El principio de la laicidad no está expresamente garantizado por la Constitución italiana de 1948, aunque ya no se menciona a la religión católica como religión de Estado, como lo hacía el Art. 1 del Estatuto Albertino de 1948, que colocaba a los otros cultos como “tolerados de conformidad con las leyes”.21 La Carta republicana garantiza en el plano individual el ejercicio de la libertad religiosa, con el único límite de la prohibición de ritos contrarios a las buenas costumbres (Art. 19), y con la obvia aplicación del principio de igualdad al fenómeno religioso (Art. 3 y Art. 20). Y, sin embargo, la influencia de las fuerzas católicas en la Asamblea constituyente fue muy relevante y permitió, con el beneplácito de las izquierdas, la aprobación de las normas contenidas en los artículos 7 y 8 que establecen una clara disparidad de trato entre la Iglesia católica (que se encuentra definida en el propio ordenamiento, al igual que el estado, como “independiente y soberana”) y las demás confesiones (que deben regular sus relaciones con el Estado mediante acuerdos acompañados por leyes ordinarias).22 El artículo 7, como es sabido, se refiere a los Pactos lateranensi del 11 de febrero de 1929, promovidos por Mussolini para concluir la cuestión romana y contar con el apoyo de los católicos.23 Los Pactos son la fuente que disciplina las relaciones entre el Estado y la Iglesia católica,24 pero constitucionaliza un amplio “principio concordotario” y un peculiar procedimiento de modificación de los Pactos que se aplica mediante el Acuerdo de revisión del 18 de febrero de 1984, y la sucesiva ley n. 121 de 1985, que lo ratifica: ahí se afirma (Art. 9, 2) que la República reconoce “el valor de la cultura religiosa” y que toma en cuenta “que los principios del catolicismo forman parte del patrimonio histórico del pueblo italiano”. Más adelante, en un Protocolo adicional, se afirma, finalmente de manera explícita, que “ya no se considera en vigor el principio, originalmente invocado por los Pactos lateranensi, de la religión católica como la única religión del Estado” (punto I).

*Datos proporcionados*.
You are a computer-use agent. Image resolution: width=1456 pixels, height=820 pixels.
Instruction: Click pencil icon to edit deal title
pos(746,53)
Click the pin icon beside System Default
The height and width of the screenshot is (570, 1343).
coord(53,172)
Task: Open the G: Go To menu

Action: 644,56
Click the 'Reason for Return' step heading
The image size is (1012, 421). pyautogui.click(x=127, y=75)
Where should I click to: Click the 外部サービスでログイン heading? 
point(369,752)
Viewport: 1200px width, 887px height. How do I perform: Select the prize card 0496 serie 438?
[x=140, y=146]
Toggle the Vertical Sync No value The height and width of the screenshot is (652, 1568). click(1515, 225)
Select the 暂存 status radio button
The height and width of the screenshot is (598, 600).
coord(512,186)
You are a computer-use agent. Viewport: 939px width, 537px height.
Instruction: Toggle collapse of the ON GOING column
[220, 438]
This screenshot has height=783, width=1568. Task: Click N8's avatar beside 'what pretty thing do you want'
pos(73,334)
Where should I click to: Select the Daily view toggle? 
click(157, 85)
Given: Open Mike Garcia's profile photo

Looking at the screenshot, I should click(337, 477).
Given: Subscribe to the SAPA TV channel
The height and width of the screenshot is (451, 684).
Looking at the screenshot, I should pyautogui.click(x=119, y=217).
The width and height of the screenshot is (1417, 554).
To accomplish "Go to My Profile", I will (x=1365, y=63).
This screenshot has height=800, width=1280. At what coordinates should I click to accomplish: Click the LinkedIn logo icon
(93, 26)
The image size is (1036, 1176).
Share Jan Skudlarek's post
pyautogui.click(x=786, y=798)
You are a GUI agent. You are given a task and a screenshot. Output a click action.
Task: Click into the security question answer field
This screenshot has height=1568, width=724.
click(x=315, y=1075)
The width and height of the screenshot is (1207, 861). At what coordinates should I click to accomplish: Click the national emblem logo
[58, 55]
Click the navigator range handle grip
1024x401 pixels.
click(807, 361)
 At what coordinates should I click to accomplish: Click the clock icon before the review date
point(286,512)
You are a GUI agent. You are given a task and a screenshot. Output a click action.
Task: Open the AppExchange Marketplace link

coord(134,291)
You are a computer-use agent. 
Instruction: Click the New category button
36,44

*Consigna*.
Haz una lista, de menor a mayor número, de todos los artículos de la Constitución italiana de 1948 que se citan en el texto sobre la laicidad en Italia.

*Problema resuelto*.
Art. 3, Art. 7, Art. 8, Art. 19 y Art. 20.